> [THE TASK] Your answer must be an exact copy of the records below, minus any images.

[Saved entries]
+++++
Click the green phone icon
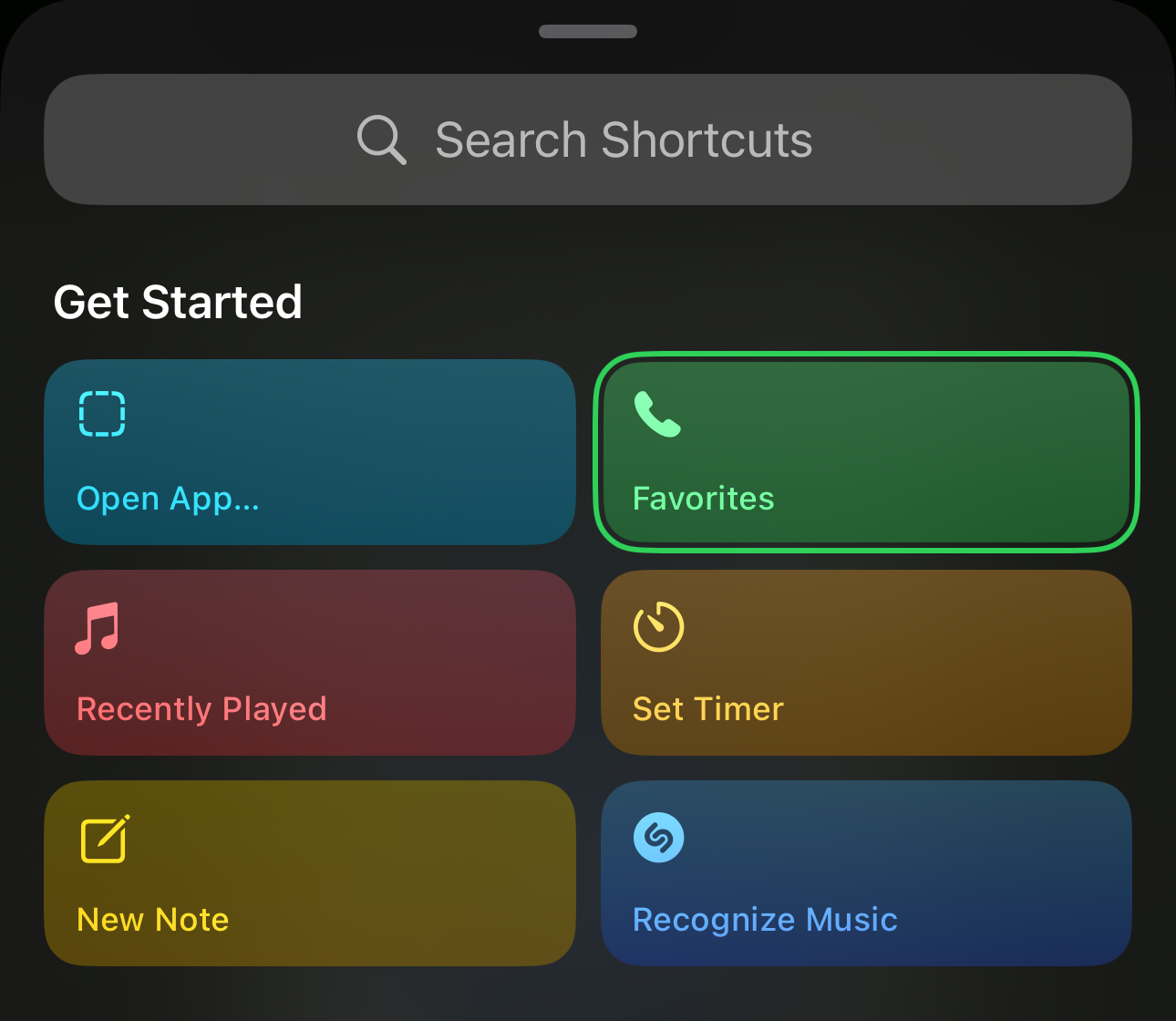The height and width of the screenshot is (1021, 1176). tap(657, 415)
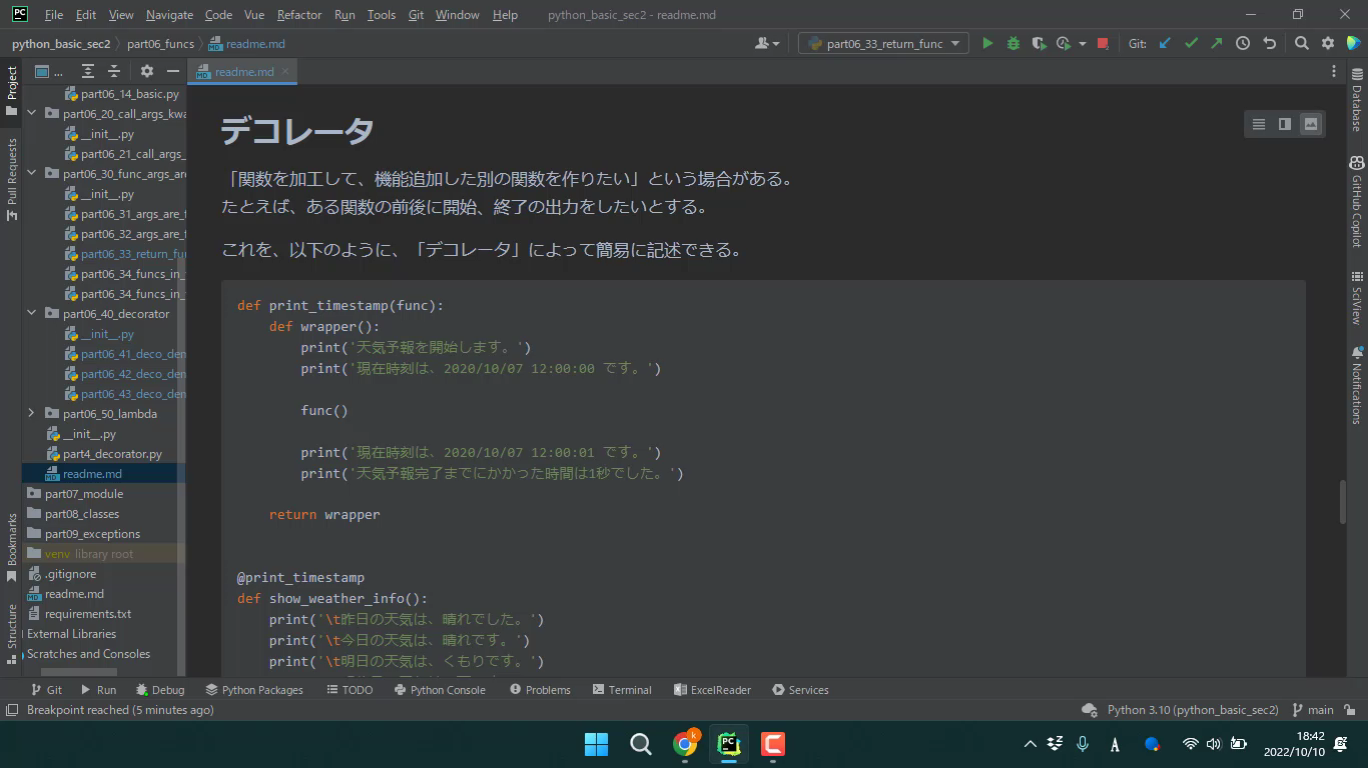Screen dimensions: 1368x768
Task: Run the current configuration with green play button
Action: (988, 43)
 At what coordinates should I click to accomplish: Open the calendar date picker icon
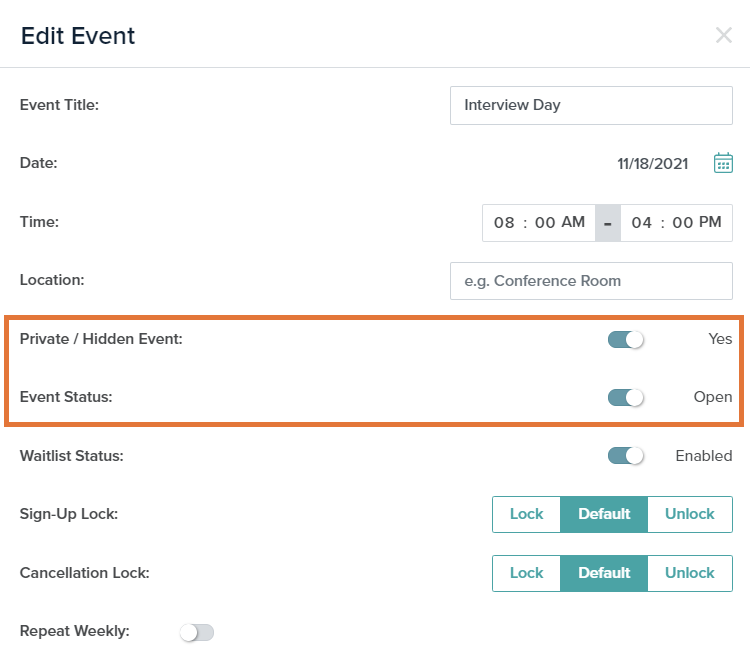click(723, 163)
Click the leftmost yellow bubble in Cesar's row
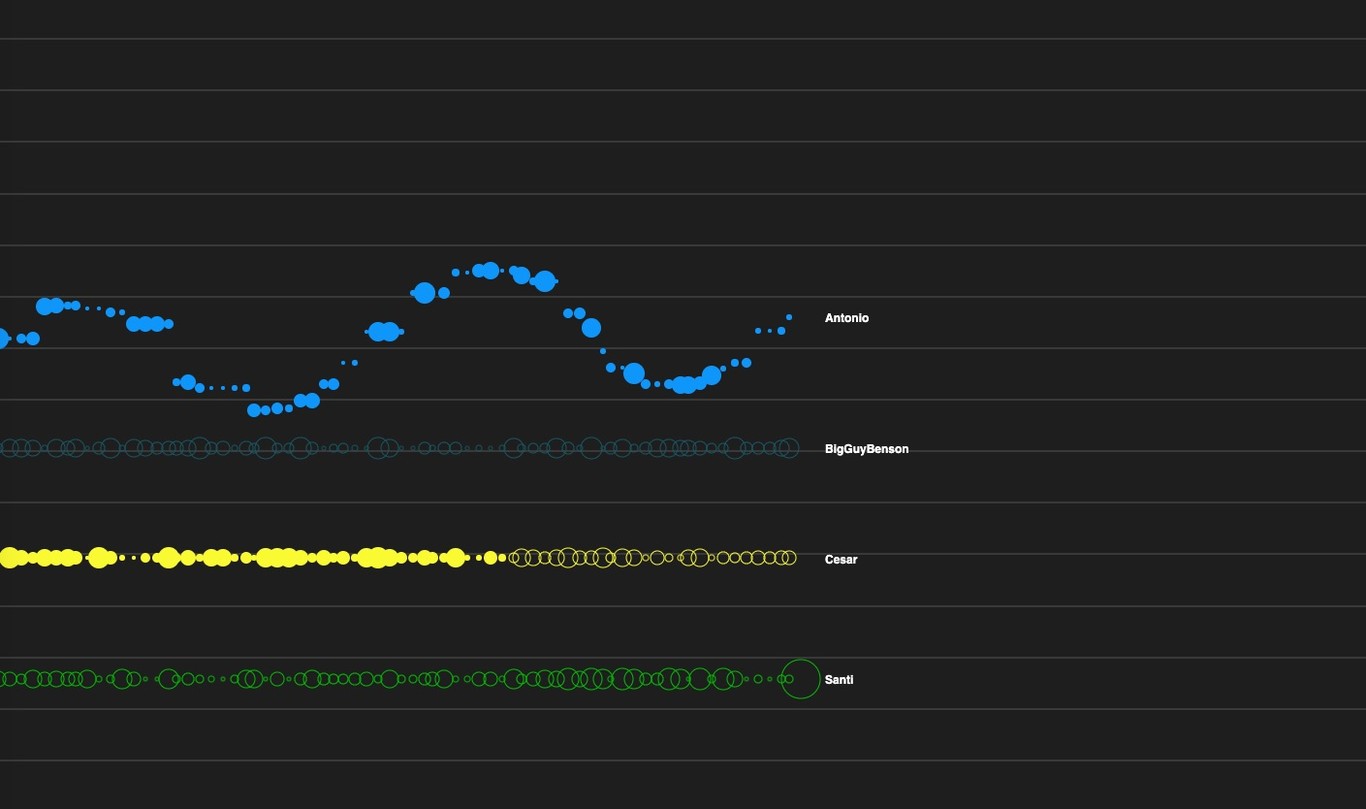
+++++
> [RESPONSE FOR THIS EXERCISE]
Click the green phone icon
The height and width of the screenshot is (1021, 1176). tap(657, 415)
Screen dimensions: 1368x768
Task: Run the current configuration with green play button
Action: (988, 43)
 At what coordinates should I click to accomplish: Open the calendar date picker icon
click(723, 163)
Click the leftmost yellow bubble in Cesar's row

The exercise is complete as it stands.